CUDA 2.0 now has a Context Management API (section 188.8.131.52 of the CUDA Programming Guide).
A CUDA context can be bound/unbound to different host threads. But note that all resources and actions (i.e. CUDA API calls or launches) still must be performed within the same CUDA context that allocates the resources. Passing a CUdeviceptr between two CUDA contexts is not currently supported. For more information, refer to the threadMigration CUDA SDK example for an example on how to use this API.
Long story short from my digging, its the fact that CUDA just doesn’t implement this functionality.
I’ve run into issues as well while trying to get the same data to multiple cards, and I don’t want to allocated pinned memory (nor can I given the size of the data). From what I can tell on Linux, the CUDA runtime library has an open file descriptor to /dev/nvidiactl and one to whatever the thread’s current device is, say /dev/nvidia0 if you did cudaSetDevice(0).
When you call cudaMallocHost, it performs one undocumented ioctl to the device and two undocumented ioctls to nvidiactl. Then it calls mmap(2) specifying the file descriptor of the device and an offset which I’m assuming is returned by one of the ioctl’s.
Where fd 5 is /dev/nvidia0 and fd 3 is /dev/nvidiactl, and cudaMallocHost was asked to allocate 256mb.
Now it would seem that adding to the cuda runtime to request an I/O region just as the 3 ioctls do (or what I’m guessing they do) then doing an mmap and specifying a base address which is supplied by the user (the one that is desired to be shared) the driver could then say “hey I’m reusing this address and its all setup for me so I’ll use it”. If anyone at nVidia on the CUDA team wants pointers as to how I’d see doing this, feel free to email me. I’d really like a clean fix for this.
Time to get preachy. At this point I’ve done a lot of dev on CUDA and I’ve got an ever growing list of feature requests. Namely the design of CUDA seems far too abstracted from the hardware. There is a fine balance of non-disclosure of IP and functionality for performance and usability that has to be maintained. CUDA leans too far to the former.
What CUDA needs to make it scalable for scientific computing:
Shared pinned host memory for multi-GPU (the problem mentioned)
Broadcast from host memory to multi-GPU (nVidia even advertises this in their 790i Ultra SLI docs)
GPU <-> GPU DMA
Slightly larger shared memory. While the increase to 16k is nice and I understand GPU’s lean towards logic over memory, its less than one blockram on a Spartan-3 FPGA. Many times I’ve looked at using GPGPU to solve a problem out for rapid development purposes, I find myself going back to FPGA’s for almost every case. Especially as the problem scales.

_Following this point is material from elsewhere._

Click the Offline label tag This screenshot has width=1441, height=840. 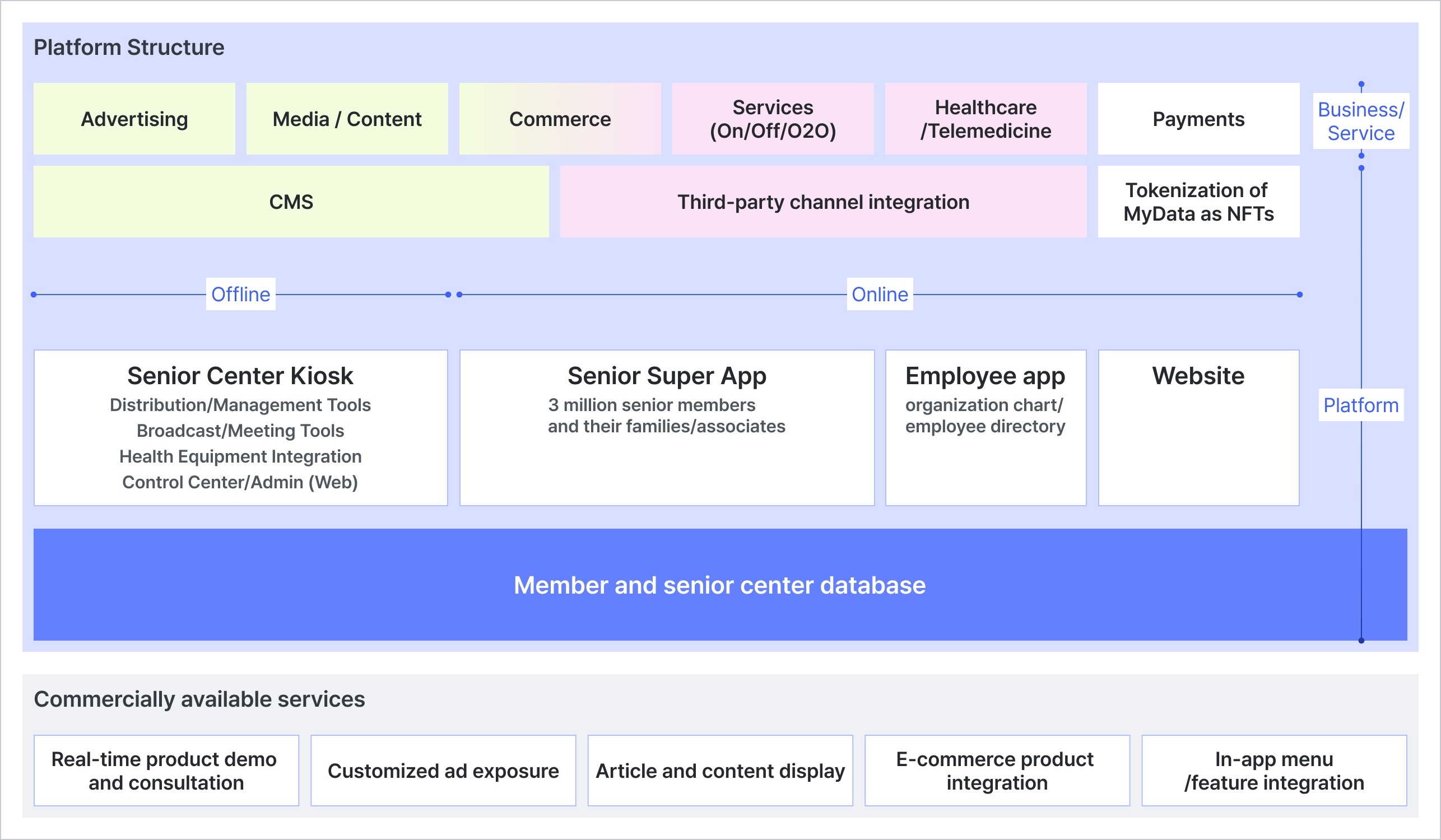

I mean look at it this way, a PC has at best 12.5 GB/s from host memory to the northbridge. DDR3 1800+ host memory has at most 25.6 GB/s to the northbridge. PCIe 2.0 gives 5 Gbit/s per lane, with 32 lanes on most modern boards to the NB. 2GB/s to the southbridge from the northbridge. And forget anything on the southbridge, its bottlenecked by the NB <-> SB.

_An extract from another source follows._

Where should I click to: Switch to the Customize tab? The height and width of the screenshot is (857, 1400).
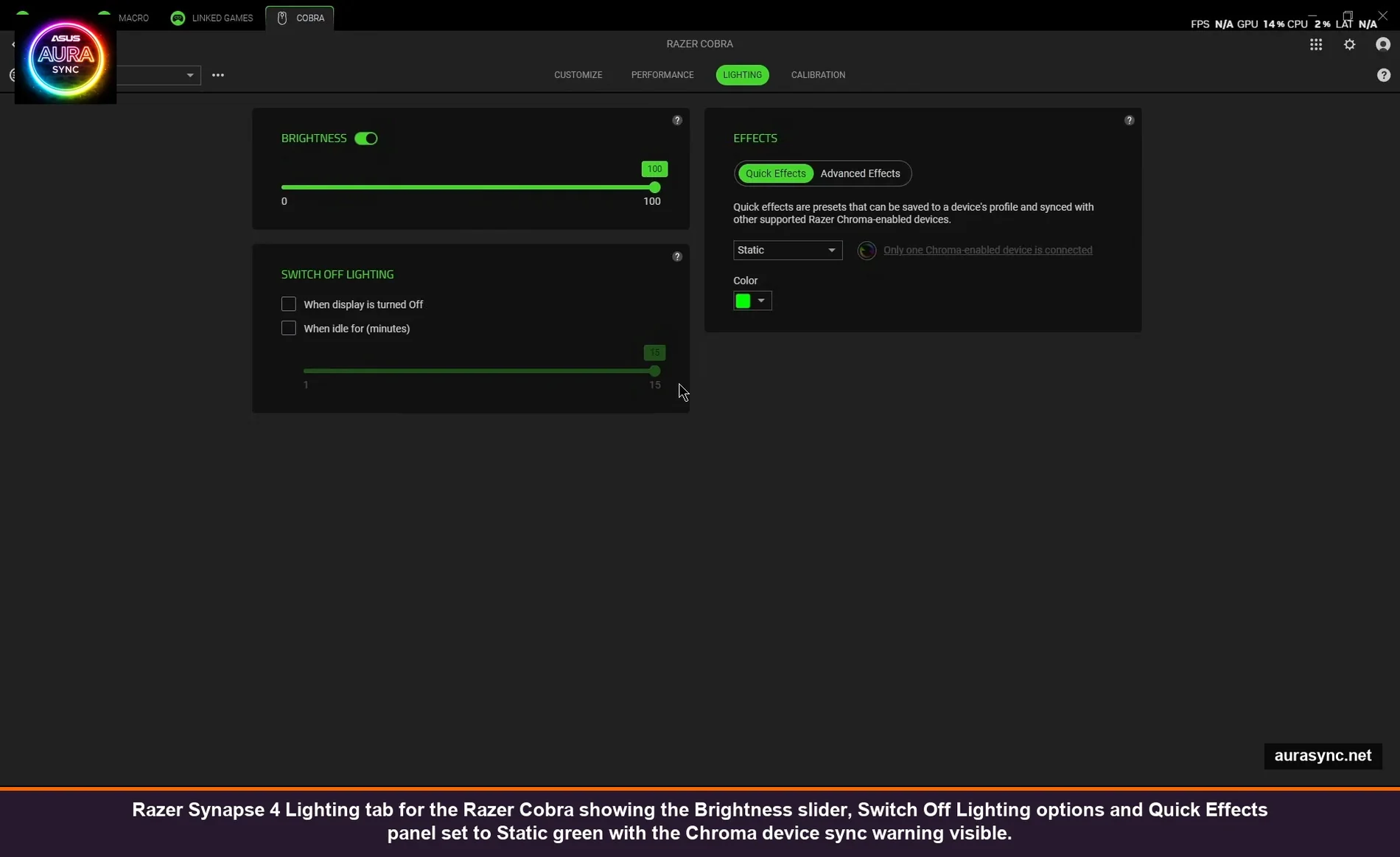[x=578, y=74]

So from this model one could utilize 2 cards at bus speed fairly well provided the CPU was somewhat quiet. With broadcast data, the CPU could go ape with requests to host memory and the cards would still be fully utilized. Need to get data card to card? If GPU <-> GPU DMA was over the PCIe bus and most northbridges cough advertised in the 790i Ultra SLI docs cough could handle that and the CPU going ape with requests to host memory.